Kelley described the unprecedented damage to the agriculture industry:

  • Crop loss, $38.5 million: The county lost 80,000 trees, including almost 55,000 apple trees. Nurseries “lost an enormous number of plants.” In one-gallon woody plants, nearly a half million containers were drowned or washed away. Nursery losses totaled $12 million.
  • Stored products (mostly apples and hay), $5.98 million: “We lost a lot of hay in round bales and square bales, and we lost over 300,000 bushels of apples that were in storage because there was no power and the quality of those apples deteriorated rapidly so they were not being able to be sold.”
  • Livestock: $15,000. Honeybees, $42,262.
  • Infrastructure, including farm fields, $61.8 million. “I’m sure some of you have seen pictures or even examples where fields are washed out. I saw fields in Mills River where you could have driven two buses right down the middle of the gully, and those fields have to be repaired to go back into production.” More than 141 miles of gravel roads plus culverts and bridges have to be fixed.
  • Agritourism, $10.5 million: “Most of our agritourism industry covers about a 12-week span. All of our folks that are in agritourism make pretty much 100 percent of their income in that 12-week period of time so this storm happened right in the middle of that. October is the biggest month for agritourism in Henderson County and most of our agritourism venues were shut down anywhere from two to five weeks, and the losses accounted for over $10 million.”
  • Future income, $6.6 million: “Go back to that orchard I visited on Tuesday, which was about 20 acres of eight-year-old trellised apple trees that were in full production. I was there two years ago, enormous crop — walls of apples. I went out there the other day and there’s nothing: no more trees, no more trellis, there’s nothing. He’s going to replant those trees. He’s ordered the trees already, but he’ll put in whips or feather trees that are going to require five to six years to get back into production, probably closer to seven to get back into full production. … The nursery number would probably be two or three times” the apple loss if future income.

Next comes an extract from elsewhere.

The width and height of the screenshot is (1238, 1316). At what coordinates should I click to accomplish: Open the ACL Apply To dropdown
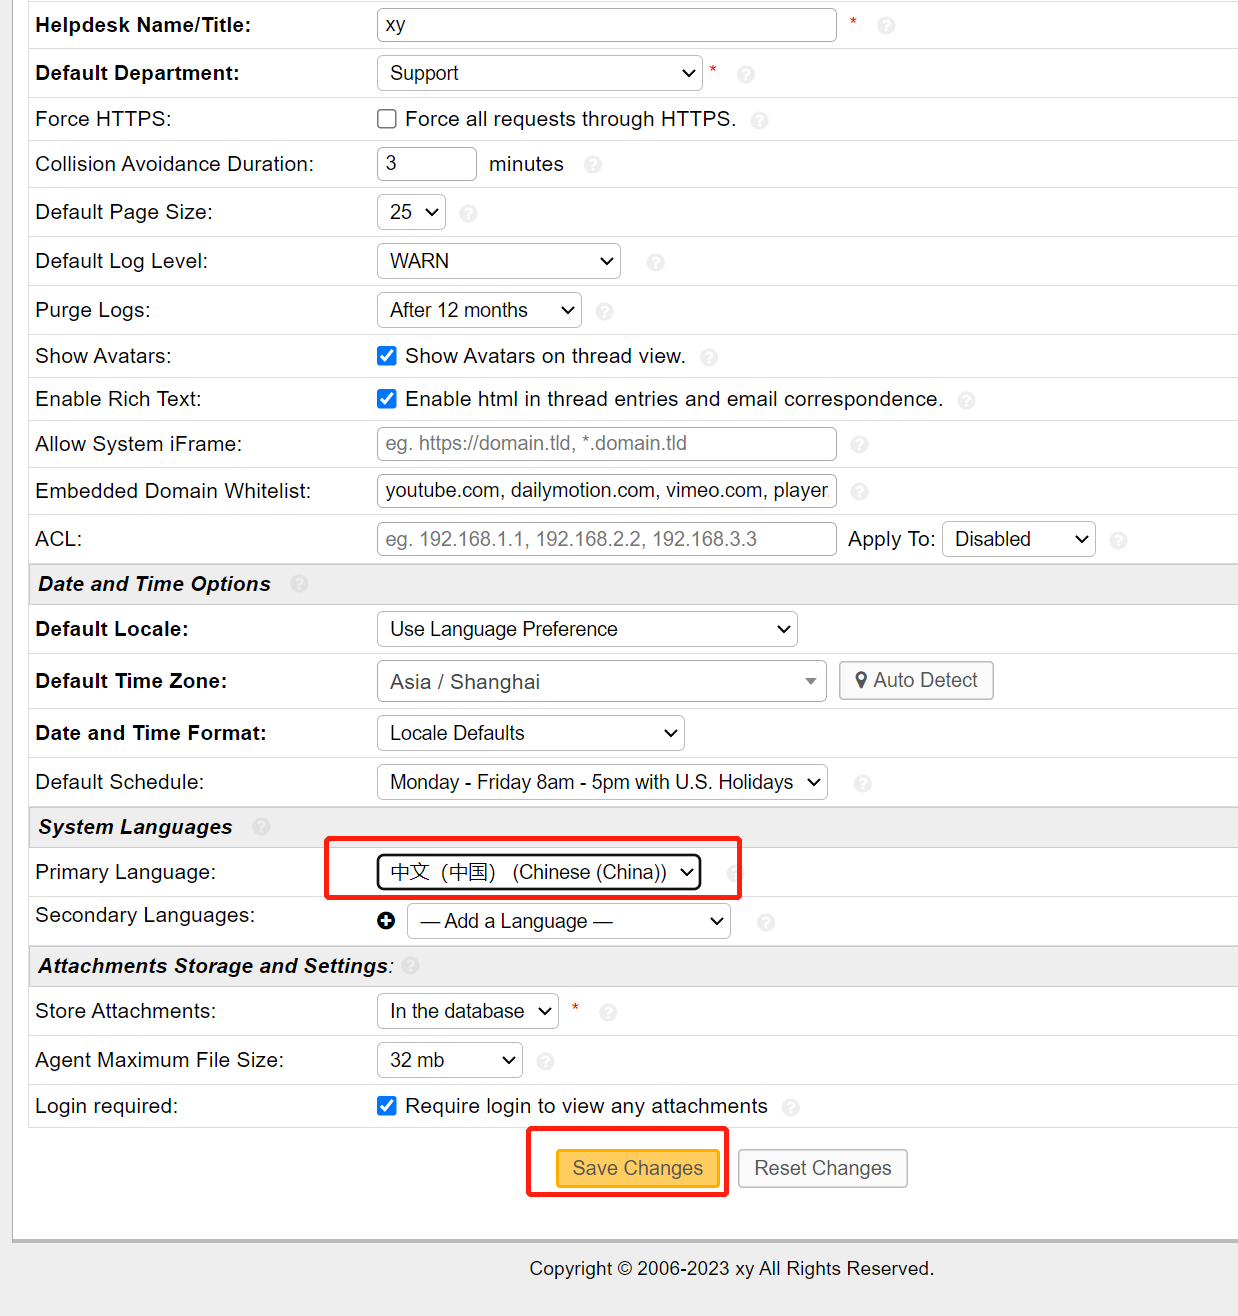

Kelley estimated that his survey, which projected $135 million worth of damage, captured around 80 percent of the total. Based on that, the overall loss would be as high as $169 million.

“I’m figuring about 25 percent is going to be covered through either insurance or federal programs,” he said, leaving an uncovered loss of $127 million. “Flood insurance is not something that most of our growers have. They do have insurance for freezes and hail and a lot of other things but flood is not one of them. … We’re still evaluating this. They’re estimates, we know that. I saw some equipment estimates that were turned in that I know were way lower than what it’s going to cost them to replace that equipment.”

When Lapsley and McCall emphasized the urgency of quick relief, County Manager John Mitchell said he had been in contact with state Sen. Tim Moffitt and Rep. Balkcom.

“They both assured me this is the first item on their agenda,” he said. “It has been the will of this board to advocate loudly for these funds and we will continue to do that.”